Peak Oil, Peak Debt, and the Concentration of Power

Sunlight, wind, conservation, geothermal energy, and more controversial technologies like cold fusion, Bedini/Bearden devices, and so forth share an important characteristic in common. Their energy source is more or less ubiquitous, so that users needn't be dependent on an ongoing supply of scarce fuel. They are, in an important sense, abundant. This feature puts them at odds with our money system, which depends on the creation and maintenance of scarcity. To profit from something, say energy, it must be scarce: high-tech pharmaceuticals, for example, rather than ubiquitous weeds and folk medicine.

The same is true of information; hence the strenuous efforts of music, book, and film publishers to create artificial scarcity in digital content through copy protections and intellectual property law. They are fighting a losing battle: when the marginal cost of production for any product approaches zero, the natural price point tends toward zero as well. The first copy of Microsoft Word costs hundreds of millions of dollars to produce, but each subsequent copy costs virtually nothing.

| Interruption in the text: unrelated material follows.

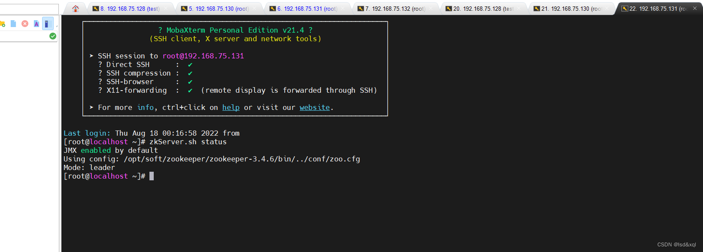
Task: Open the 'website' link in banner
Action: tap(314, 107)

Alternative energy sources are similar: the initial cost may (or may not) be high, but once the installation is complete, ongoing costs are extremely low or zero. By returning energy to a non-monetary realm, they actually contribute to economic de-growth. Think about that next time you read economic arguments about how to "stimulate demand" and "reignite economic growth." In the present system, in the absence of growth, unemployment, poverty, and the polarization of wealth intensify. In the present system, economic well-being is incompatible with post-carbon energy technologies.

It's a little controversial, in that it goes against most of the assumptions that drive such discussions here on E/E.